CC: [EMAIL PROTECTED]
Yes, I think I understand this. The two contexts of len *aren't* the
same, are they?
Actually, in the circumstances I think that this is correct behaviour!!!
Now, how do we fix it? Can we use type signatures to help us out here?
We know that
f :: (Num c) => [a] -> c
so in this context I'd like to say that len :: c (and rely on an implicit
fromInteger when comparing against 3).
Let me mangle the syntax and write:
(Num c) =>
f :: [a] -> c
f xs = if len > fromInteger 3 then len else 0 where
len :: c
len = length xs
I've now added the (Num c) context to the entire declaration of f, so I
can pin the type of len down tightly enough. I take it that this is the
purpose of the monomorphism restriction (I haven't had time to go and
read section 4.5.5 yet).
Is there any way to express what I've just tried to write above in
Haskell as is or proposed?
----------
From: simonpj
Sent: 21 July 1998 13:51
To: [EMAIL PROTECTED]
Cc: [EMAIL PROTECTED]
Subject: Re: Monomorphism
To: [EMAIL PROTECTED]
Cc: [EMAIL PROTECTED]
Subject: Re: Monomorphism
From: Simon L Peyton Jones <[EMAIL PROTECTED]>
>
> I'm going to ask a very stupid question.
>
> Why on earth is len computed twice in this example? I really don't
> understand this!
I have to confess that I mischievously hoped that someone
would say this: it demonstates the point nicely that
lifting the monomorphism restriction would cause at least
some people to be surprised.
Let me add the type signatures [I'm a bit puzzled why length used
to have type Integral b => ... but that's a side issue.]
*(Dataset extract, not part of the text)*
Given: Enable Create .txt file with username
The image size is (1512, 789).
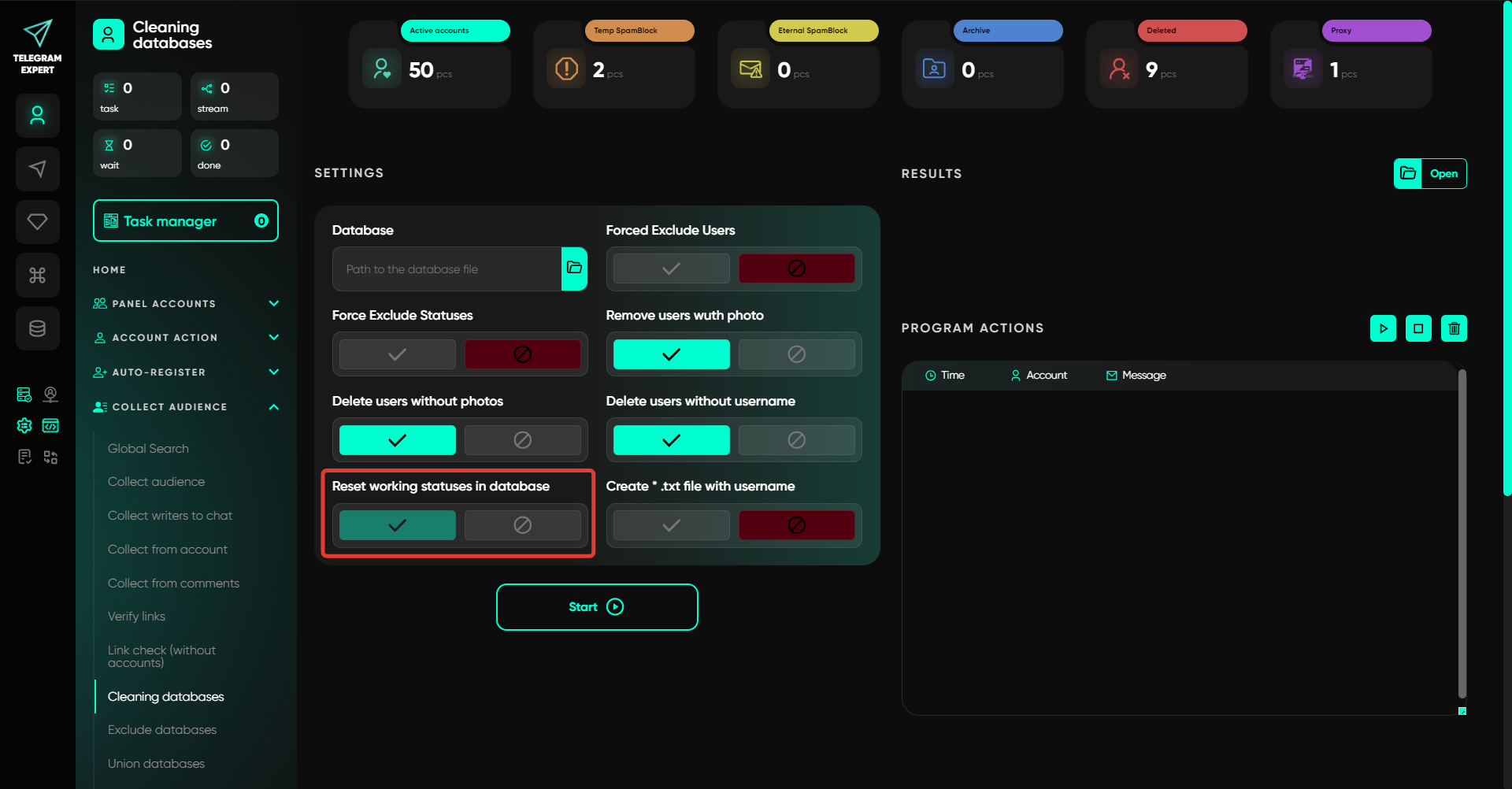Looking at the screenshot, I should [x=671, y=525].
length :: forall a b. Num b => [a] -> b
f :: forall a c. Num c => [a] -> c
f xs = if len > (3::Integer) then len else 0
where
len :: forall d. Num d => d
len = length xs
The first use of len returns an Integer, so we must compute
the length at type Integer.
The second use of len returns a value of type c, so we must
compute length at type c. (Someone *might* call f wanting an Integer
back, they might not.)
And there you have it.
Simon